2.     im Bejahen der Abwehr und des Widerstands, die sich in Form von Dissoziationen, Flashbacks, Reinszenierungen und anderer Überlebensmuster zeigen und als – oft verzweifelter – Ausdruck verstanden werden, den „Kern“ des eigenen Seins zu schützen. Daher werden Abwehr und Widerstand gleichsam „begrüßt“ und damit bejahend gewürdigt, was erst ein Loslassen erstarrter Schutzmuster ermöglicht.

Als methodische Wege werden bestimmte Leitfragen als Angebote zur Förderung des Traumaheilungsprozesses vorgestellt, beispielsweise: 1) Wovor schütze ich mich gerade? 2) Wie schütze ich mich gerade? 3) Welche Kraft und Stärke erlebe ich als mich Schützende*r? 4) Was schütze ich? 5) Wer bin ich hinter meinem Schutz? (S. 71ff.)
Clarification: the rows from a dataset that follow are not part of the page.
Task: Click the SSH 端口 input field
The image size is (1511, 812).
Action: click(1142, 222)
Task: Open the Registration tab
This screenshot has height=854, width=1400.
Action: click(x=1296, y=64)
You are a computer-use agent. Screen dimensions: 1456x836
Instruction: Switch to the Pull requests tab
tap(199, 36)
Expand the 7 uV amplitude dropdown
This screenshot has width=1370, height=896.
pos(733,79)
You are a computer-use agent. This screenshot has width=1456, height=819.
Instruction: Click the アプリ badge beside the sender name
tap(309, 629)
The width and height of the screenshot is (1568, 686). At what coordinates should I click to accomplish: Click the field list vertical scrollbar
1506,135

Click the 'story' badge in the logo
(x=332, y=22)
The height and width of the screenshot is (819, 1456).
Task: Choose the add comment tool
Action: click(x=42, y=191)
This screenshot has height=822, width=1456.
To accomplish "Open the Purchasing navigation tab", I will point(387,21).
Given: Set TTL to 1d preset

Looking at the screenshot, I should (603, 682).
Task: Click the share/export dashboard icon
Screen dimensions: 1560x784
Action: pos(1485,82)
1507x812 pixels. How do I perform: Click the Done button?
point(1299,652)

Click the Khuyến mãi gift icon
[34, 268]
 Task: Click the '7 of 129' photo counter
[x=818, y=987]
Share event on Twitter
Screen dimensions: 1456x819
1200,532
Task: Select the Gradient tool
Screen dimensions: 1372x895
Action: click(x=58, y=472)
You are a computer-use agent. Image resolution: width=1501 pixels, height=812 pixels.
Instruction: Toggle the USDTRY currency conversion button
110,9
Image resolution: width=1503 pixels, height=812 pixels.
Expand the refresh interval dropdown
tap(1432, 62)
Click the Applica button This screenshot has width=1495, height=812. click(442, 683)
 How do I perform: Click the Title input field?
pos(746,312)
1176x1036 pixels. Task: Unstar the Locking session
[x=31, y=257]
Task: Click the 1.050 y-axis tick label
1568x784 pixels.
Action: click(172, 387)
Darüber hinaus bietet die Autorin strukturierte Übungsanleitungen an, etwa die Arbeit mit dem „Inneren Kind“, einen „Inneren Dialog“ oder eine „Bewusstheitsübung“ zur empathischen, nicht-wertenden Wahrnehmung innerer Prozesse. Diese Fragen und Übungen ermöglichen neue und hilfreiche Wege für”Seinserfahrungen”, die Klienten*innen als innere Ruhe, tiefen Frieden und Unversehrtheit erleben, was in der Folge ein weiteres Loslassen von einengenden, leidvollen Überlebensmustern unterstützt.

In diesem Verständnis von Heilung bezieht sich die Autorin auf den Ansatz „Befreites Fühlen" des Psychologen und spirituellen Lehrers Christian Meyer (2016), das sie prägnant gefasst im nebenstehenden Zitat beschreibt.

Falls Sie sich als Leser*in von diesen „ungewohnten Gedanken“ (Geleitwort, S. XII) angesprochen und zu weiterer Auseinandersetzung inspiriert fühlen, können Sie über das Buch hinaus auch in Videos und CDs einen Einblick in die praktische Arbeit der Autorin gewinnen.